IndexedDB gives you a structured, queryable, persistent database that lives inside the browser. Web Crypto gives you real encryption — AES-GCM, PBKDF2, the same primitives used in production security systems. Service Workers give you offline routing so the app behaves consistently whether the user has a connection or not.

The architecture is not a workaround. It is a deliberate choice about where trust lives.

When your data is encrypted on your device, I cannot read it. If my server gets breached, local health entries are not sitting there waiting to be stolen. If you stop using the app, your data does not remain on someone else's infrastructure indefinitely.

What failure safety actually requires

The person this was built for is not calmly sitting at a desk comparing dashboards. They may be lying in bed at 2am, trying to record a flare before the memory dissolves. That is the moment the architecture has to respect.

Building for failure safety is not about adding error messages. It is about making sure every failure mode leaves the user in a state that does not hurt them.

For a chronic pain tracker, that means:

If the network drops, the app still works. No silent failures, no lost entries. If recovery depends on a password, the app has to explain the tradeoff clearly before the user is locked out, not after. If the browser storage fills up, the app warns them before data is at risk, not after. If the user needs to export their records for a doctor or insurer, they can do that without my involvement. If the app stops being maintained, their data is still accessible and portable.

None of these are edge cases. For someone managing chronic illness, every single one of these scenarios is likely to happen eventually.

An app that fails in any of these ways is not just inconvenient. It is actively harmful to someone who depends on it during a difficult period.

Why this is a developer problem, not just a product problem

The default stack for most apps — user account, server database, REST API — is not wrong. It is just the wrong default for this category of user.

Developers make architectural choices early and they compound. When you reach for Firebase on day one, you have committed to the user's data living on Google's infrastructure. When you require an account before showing any value, you have filtered out the users with the highest friction tolerance for authentication.

Local first requires you to think about trust boundaries before you write any feature code. It asks you to treat the browser as a capable runtime, not just a rendering layer. It asks you to consider what happens when your backend is unavailable, deprecated, or compromised.

These are harder questions. They are also the right questions for any software that handles vulnerable people's data.

PainTracker is live at https://www.paintracker.ca

It is open source, offline first, and free to use without an account.
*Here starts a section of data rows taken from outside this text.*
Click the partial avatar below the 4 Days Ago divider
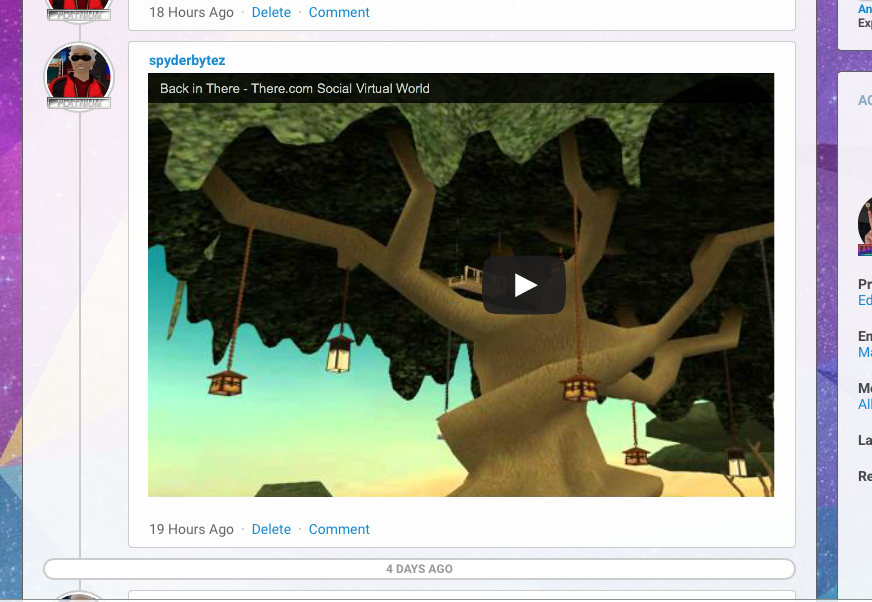 (79, 597)
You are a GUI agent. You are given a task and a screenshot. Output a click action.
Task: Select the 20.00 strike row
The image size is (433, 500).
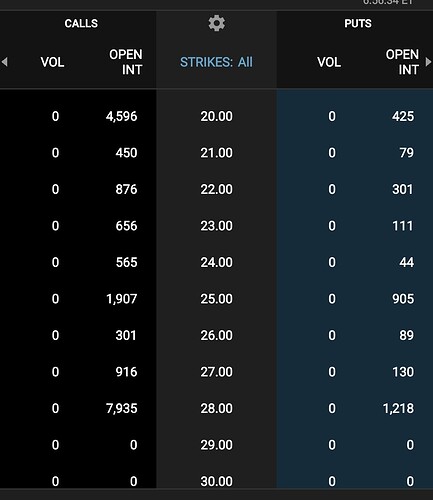pos(216,116)
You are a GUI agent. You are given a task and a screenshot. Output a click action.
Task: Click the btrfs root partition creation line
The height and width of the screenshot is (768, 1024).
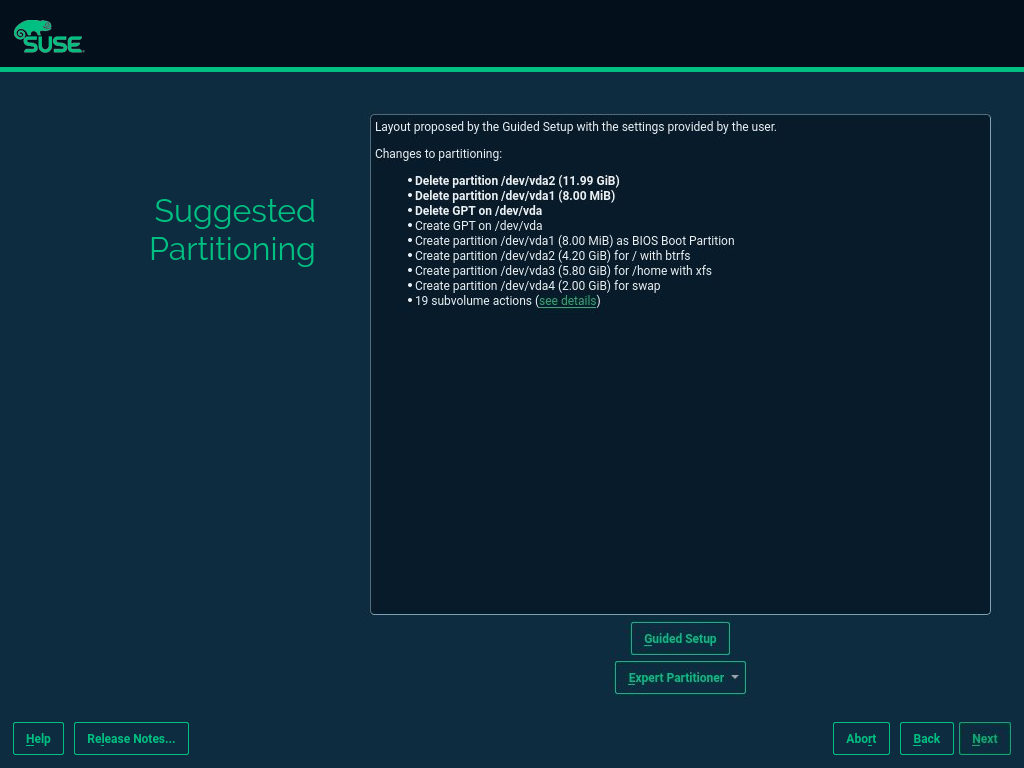point(552,256)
If you build health software, I want you to question your default stack.

If you live with chronic pain, I want to know what current trackers get wrong.
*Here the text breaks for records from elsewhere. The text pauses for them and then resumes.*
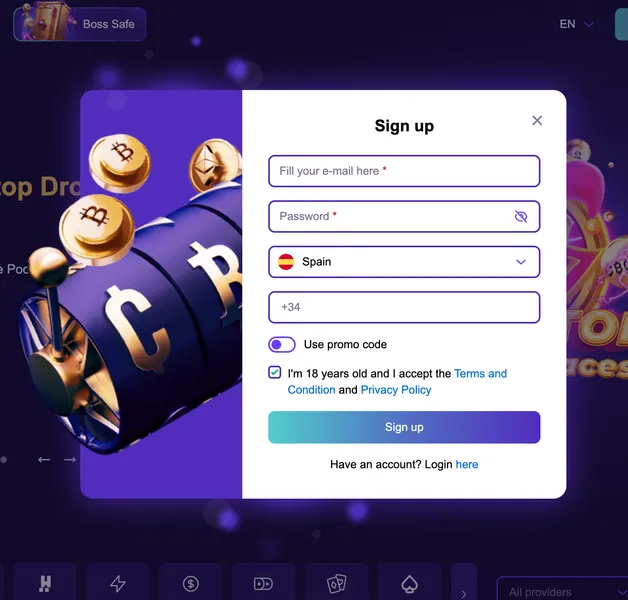Click the double-D games category icon
Image resolution: width=628 pixels, height=600 pixels.
pyautogui.click(x=264, y=584)
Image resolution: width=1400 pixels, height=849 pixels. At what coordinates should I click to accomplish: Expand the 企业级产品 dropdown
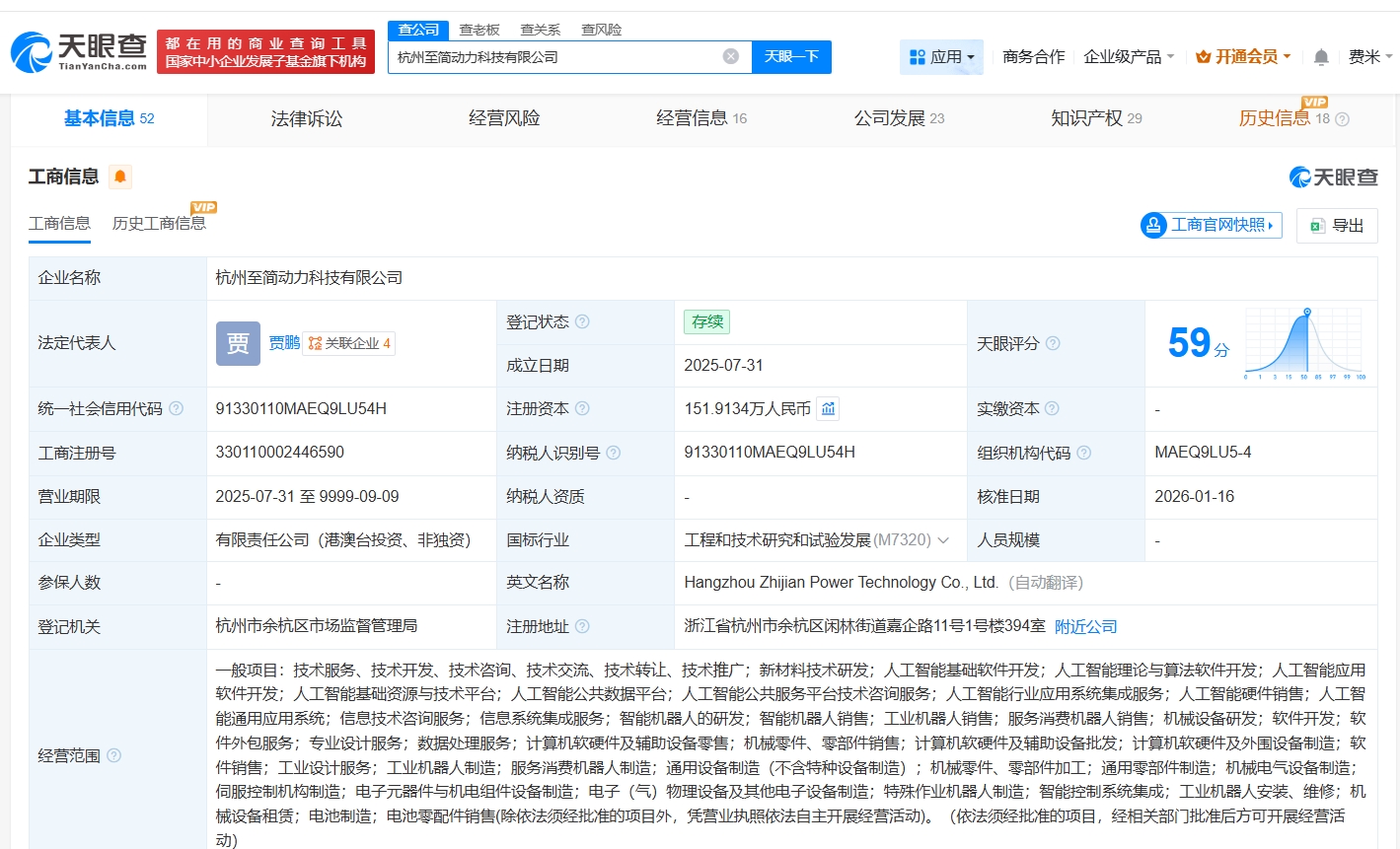coord(1128,57)
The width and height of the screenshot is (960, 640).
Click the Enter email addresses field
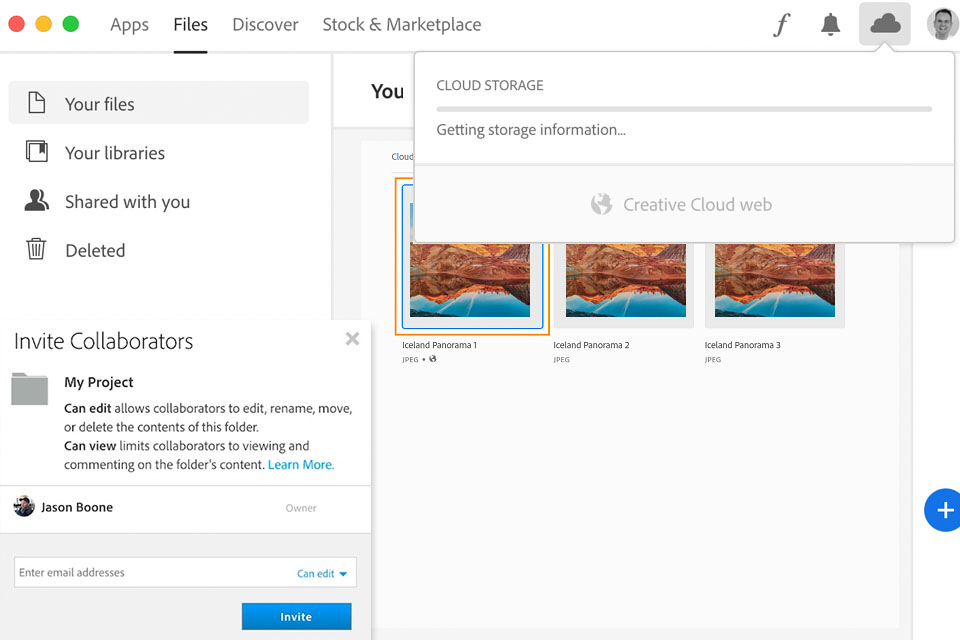(150, 573)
If you care about privacy, I want feedback on the local first architecture.

The goal is simple: health software should not make vulnerable people more vulnerable.

C

Technical stack behind this build, for anyone who wants to dig in:

PWA (installable, offline behavior via manifest + service worker) IndexedDB for local structured storage — entries stay on device by default Service Worker for static asset caching and offline reliability Web Crypto for client-side encryption paths User-initiated export instead of forced cloud sync No required account for the core tracker

The stack decisions are not just technical preferences. Each one is a response to a specific failure mode.

IndexedDB instead of a remote database: if the server goes down, the user does not lose access to their own health records. No required account: a user in a flare at 2am can log symptoms without a password reset flow blocking them. User-controlled export: the user owns the data format, not the platform.

The bigger design question I am still working through: what does "safe to fail" actually mean for software used by people who are already in pain, cognitively impaired, or under medical or legal pressure?

That is the question I want feedback on most.